An insurance policy is a written contract. Regarding oral contracts related to insurance, they are enforceable also. In the 1949, Texas Supreme Court case, Pacific Fire Insurance Company v. Donald, the court ruled that the insurance agent agreed to insure Donald’s hay. The agent’s usual practice was to send a bill the next month, or even the month after that. The hay burned before any bill was sent to Donald. The court found sufficient evidence of an oral contract based on the agent’s agreement to provide insurance. It did not matter that rates were not agreed to, because the rates were set by law. The change in the insured location also did not matter, because that would only effect the rate, not whether there was coverage.
As said at the beginning, insurance policies are contracts. Anytime you see the word “policy,” it is appropriate to insert the word “contract” in it’s place. As a contract, the policy is subject to the rules of construction and interpretation the same as those of any other contract.

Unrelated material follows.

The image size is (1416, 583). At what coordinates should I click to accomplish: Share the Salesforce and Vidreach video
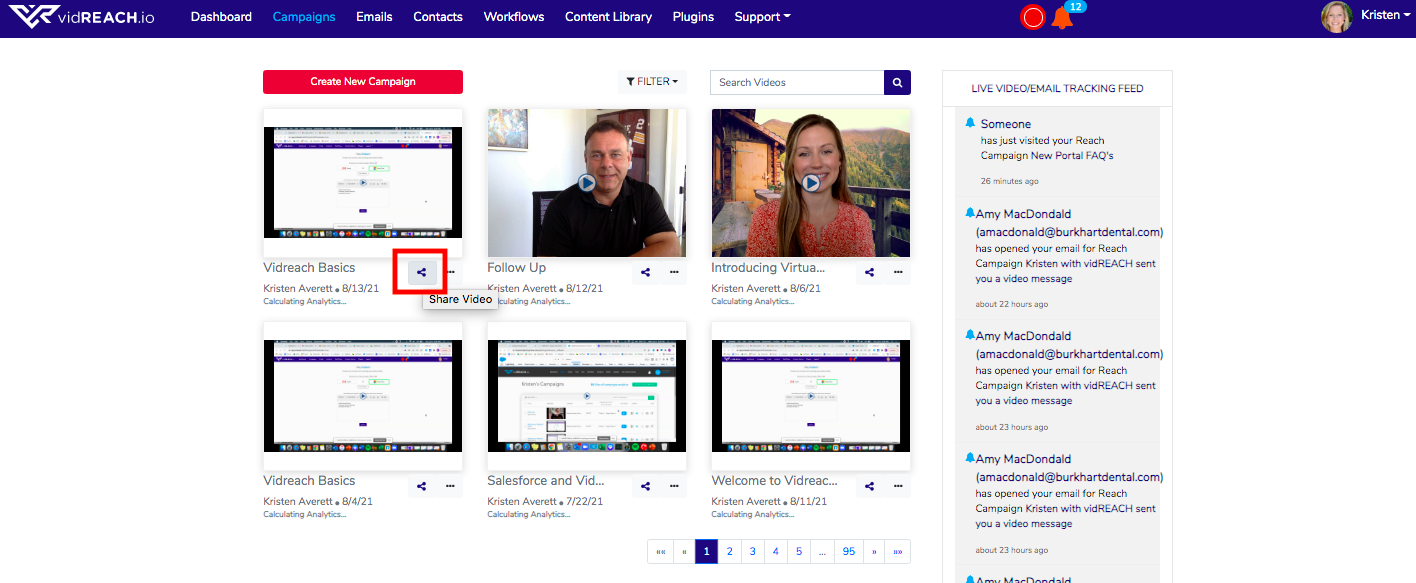(x=646, y=486)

Another rule of contracts that is very important in the insurance context is this: A contract is interpreted against the drafter of the contract. The law presumes that the entity that drafted the contract knew what they meant and thus the burden is on the them to make that meaning clear to the other party. As a result, courts have the responsibility of finding in favor of coverage when an ambiguity exists in a contract. Of course, this is one very big reason for having an experienced Insurance Law Attorney involved anytime an insurance company denies a claim.